Xi arrived in Phnom Penh for a state visit to Cambodia on April 17, 2025. King Sihamoni, and Prince Xakarpong, Princess Arun, and other royal family members, along with the President of the Cambodian People's Party Hun Sen, First Vice President of the National Assembly Cheam Yeab, and five Deputy Prime Ministers: Kuy Sophal, Prak Sokhonn, Hang Chuon Naron, Sar Sokha, and Hun Many—welcomed Xi at the airport. In the afternoon, King Sihamoni of Cambodia and Xi convened in the Royal Palace in Phnom Penh. Subsequently, President Xi Jinping convened a meeting with Hun Sen, the president of the Cambodian People's Party and the Senate, at the Peace Palace.

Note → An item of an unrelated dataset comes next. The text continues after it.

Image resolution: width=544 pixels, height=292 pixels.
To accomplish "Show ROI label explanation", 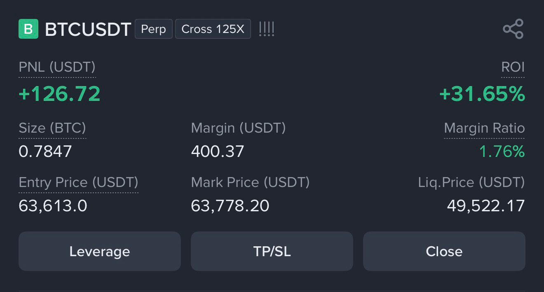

On the evening of that day, Xi engaged in discussions with Cambodian Prime Minister Hun Manet. The two leaders concurred to collaborate in establishing a resilient China-Cambodia community of destiny in the coming era and proclaimed 2025 as the “Year of China-Cambodia Tourism.” Subsequent to the discussions, the two presidents observed the signing of over 30 bilateral cooperation agreements, encompassing domains such as supply chain collaboration, artificial intelligence, developmental aid, customs, inspection and quarantine, health, and journalism. The two parties released the Joint Statement of the People's Republic of China and the Kingdom of Cambodia regarding the establishment of a resilient China-Cambodia Community of Destiny in the New Era and the execution of three global initiatives. Besides, Xi and Queen consort of Cambodia Norodom Monineath convened at the Royal Palace of Cambodia.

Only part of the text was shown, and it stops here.